▶ _ACTIONS TO TAKE_
1. Summarize the text on SAT test security in two sentences.
2. Answer these questions from the text on SAT test security:
(a) What must test takers upload when they register for the exam?
(b) The print shop's security protocols are similar to those of companies that print what?
(c) What is true of the computers used by employees who deal directly with the test questions?
3. From the text on SAT test security, copy the part opening with "In most locations, ETS" and closing with "testing materials behind.", replacing "undercover investigators" with "covert investigators".

=== TEXT ===

Ewing didn’t seem too surprised by these suggestions. “The costs of test security have been steadily escalating over the years and ETS spends literally millions and millions of dollars in this area,” he said, adding that the Office of Testing Integrity, which Ray Nicosia has overseen since the mid-‘90s, has grown substantially. It now monitors every stage in the SAT and SAT II test-making and test-taking process—from the moment questions are written to the moment that students sit down to take the exam.
It’s a big job, made slightly easier by the fact that, unlike the ACT, which can now be taken on a computer in some locations, neither the SAT or the SAT II is available on any computer or digital device. Those exams must be taken instead with a good old-fashioned pencil and a paper booklet.
Still, Nicosia said, his oversight process doesn’t cut any corners. It begins in the College Board’s secure offices, which are patrolled by security guards who monitor suspicious vehicles in the area. Employees dealing directly with the test questions are required to use computers that are not, and never have been, connected to the Internet, and no part of the test, perhaps needless to say, is ever stored on the cloud. Test writers themselves are subject to background and criminal checks, and can have their briefcases and bags searched upon exiting the building to ensure that they are not transporting a thumb drive or other device containing information about the test’s content.
Once the test is written, it is moved in “a secure carrier,” Nicosia said, declining to elaborate, to a print shop that uses security protocols similar to companies that print casino vouchers, which can be exchanged for cash. “All our printers have alarm doors and security cameras and whole list of other things we mandate,” Nicosia said. “You don’t have a print shop employee just walking outside for a cigarette break.” At the end of the printing process, the SAT test booklets are “packaged in a certain way” so that tampering with the booklets themselves is either impossible or immediately obvious, he said.
From there, the test booklets are delivered to pre-vetted test administrators and school principals, who have gone thorough an ETS training and who must, in turn, provide ETS with assurance that the tests will be kept in a locked and secured location. In some instances, ETS has arranged to have the test booklets hand-delivered by a ETS employee on the day of the test.
On test day, a host of precautions are also in place. For example, ETS requires test takers to upload a photo of themselves when they register for the exam and then provide on test day a photo ID that matches both their registration photograph and their appearance. Test takers are also required to provide a handwriting sample that can be used should any subsequent investigation be necessary.
In most locations, ETS does not search students for cell phones or other digital devices, but if a proctor sees or hears a digital device, the student is immediately dismissed from the test, his scores are canceled, and a review is launched. In areas where cheating is suspected, ETS also sometimes deploys undercover investigators—employees in their late teens or early twenties who pretend to be test-takers—in order to “get the birds’ eye view of what’s going on without raising any eyebrows,” Nicosia said. At the end of tests, students are required to leave all testing materials behind.
All told, while the extent of cheating efforts is probably “extremely overblown in people’s imaginations,” Nicosia said his team takes every tip, allegation or rumor “very, very seriously.” “Whatever challenge is next, we’re looking for it,” he said.

=== SUPPLIED MATERIAL ===

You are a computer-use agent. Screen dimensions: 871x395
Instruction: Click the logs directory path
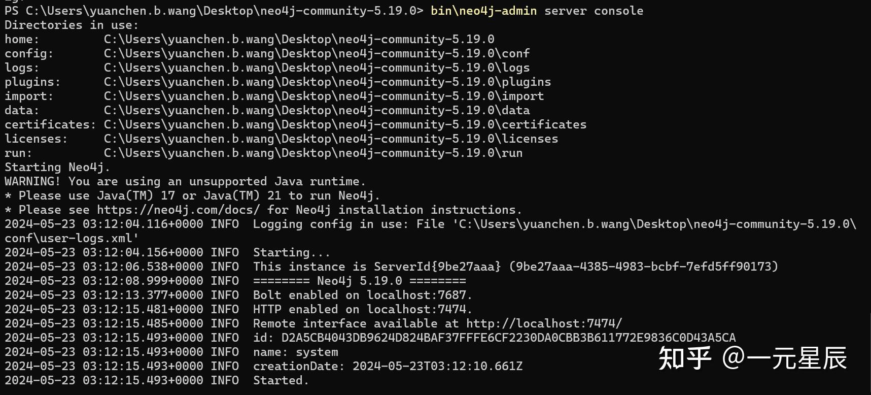pyautogui.click(x=317, y=68)
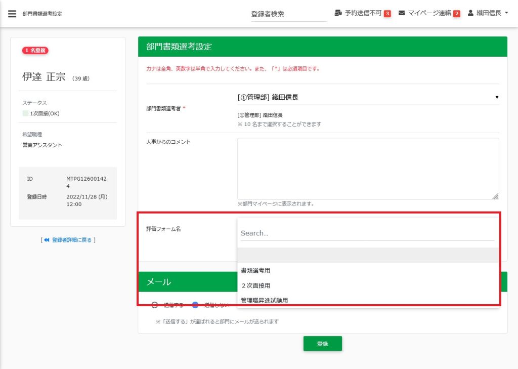The image size is (518, 369).
Task: Open the hamburger menu in the header
Action: click(x=12, y=14)
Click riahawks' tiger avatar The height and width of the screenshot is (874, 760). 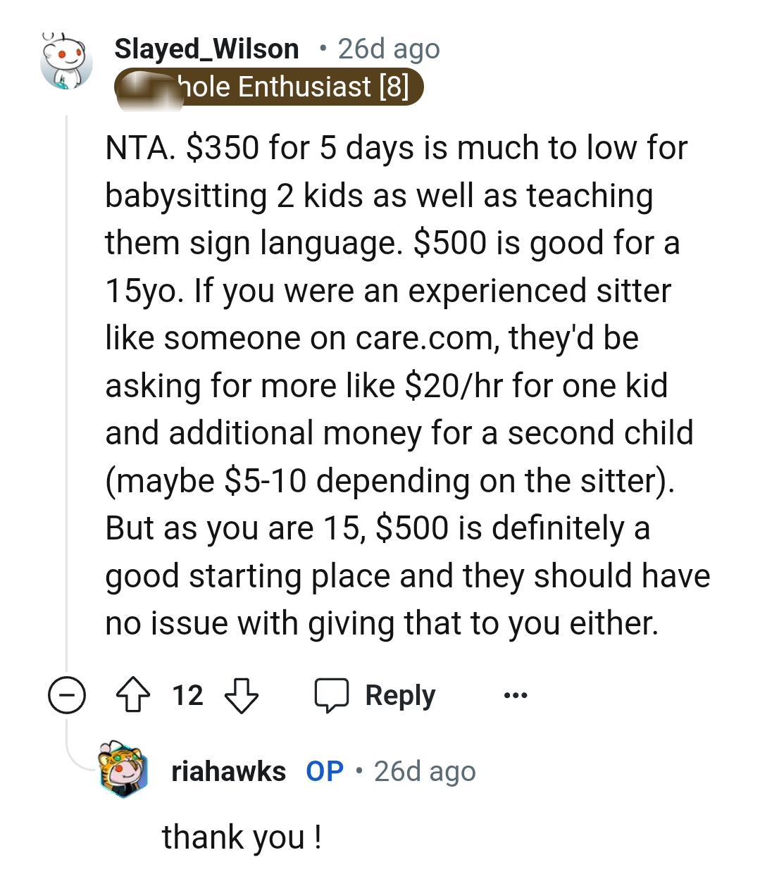point(121,770)
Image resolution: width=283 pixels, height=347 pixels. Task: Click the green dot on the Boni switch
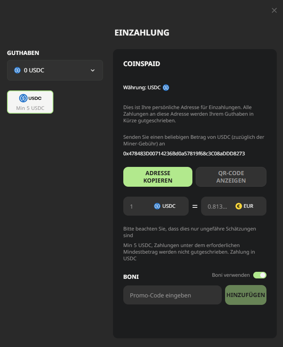click(263, 275)
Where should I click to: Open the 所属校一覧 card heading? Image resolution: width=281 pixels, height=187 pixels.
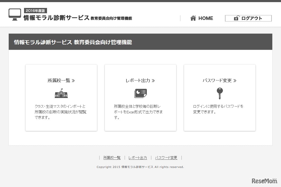point(61,81)
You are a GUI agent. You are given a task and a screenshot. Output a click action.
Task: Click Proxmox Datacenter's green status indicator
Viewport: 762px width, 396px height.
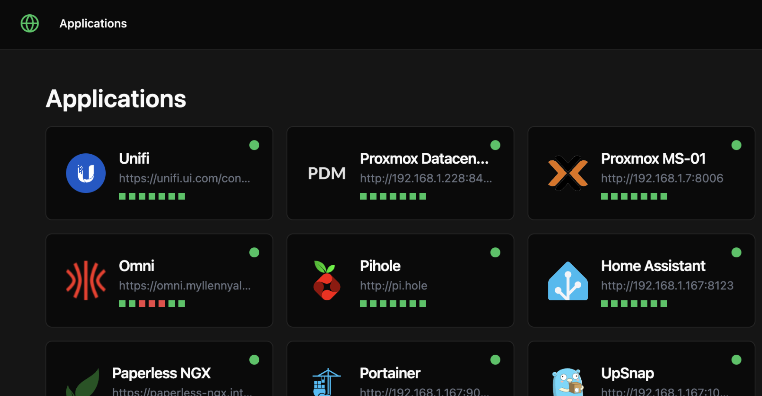point(495,145)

===

▶ _RESULTS FOR THE EXERCISE_
1. ETS's Office of Testing Integrity, overseen by Ray Nicosia, monitors every stage of the SAT and SAT II process, from secure offices with offline computers and searched test writers to alarmed print shops and locked storage at test sites. On test day, students must show a photo ID matching their registration photo and appearance and give a handwriting sample, and a student is dismissed if a proctor sees or hears a digital device; undercover investigators sometimes pose as test-takers.

2.
(a) A photo of themselves.
(b) Casino vouchers, which can be exchanged for cash.
(c) They are not, and never have been, connected to the Internet.

3.
In most locations, ETS does not search students for cell phones or other digital devices, but if a proctor sees or hears a digital device, the student is immediately dismissed from the test, his scores are canceled, and a review is launched. In areas where cheating is suspected, ETS also sometimes deploys covert investigators—employees in their late teens or early twenties who pretend to be test-takers—in order to “get the birds’ eye view of what’s going on without raising any eyebrows,” Nicosia said. At the end of tests, students are required to leave all testing materials behind.